• EXERCISE OBJECTIVE
Print every record exactly, with nothing added or left out.

Extracted records:
Content starts
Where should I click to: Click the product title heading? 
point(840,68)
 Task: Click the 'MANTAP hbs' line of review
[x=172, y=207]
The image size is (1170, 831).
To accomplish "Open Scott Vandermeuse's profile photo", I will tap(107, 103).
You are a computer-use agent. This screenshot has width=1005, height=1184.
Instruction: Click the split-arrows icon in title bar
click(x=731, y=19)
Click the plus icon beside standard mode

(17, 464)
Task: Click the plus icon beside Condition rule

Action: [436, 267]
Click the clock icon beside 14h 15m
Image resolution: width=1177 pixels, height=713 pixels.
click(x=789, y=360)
Content ends
• EXERCISE SOLUTION
Where should I click to: Click the product title heading? 
point(840,68)
 Task: Click the 'MANTAP hbs' line of review
[x=172, y=207]
The image size is (1170, 831).
To accomplish "Open Scott Vandermeuse's profile photo", I will tap(107, 103).
You are a computer-use agent. This screenshot has width=1005, height=1184.
Instruction: Click the split-arrows icon in title bar
click(x=731, y=19)
Click the plus icon beside standard mode

(17, 464)
Task: Click the plus icon beside Condition rule

Action: [436, 267]
Click the clock icon beside 14h 15m
Image resolution: width=1177 pixels, height=713 pixels.
click(x=789, y=360)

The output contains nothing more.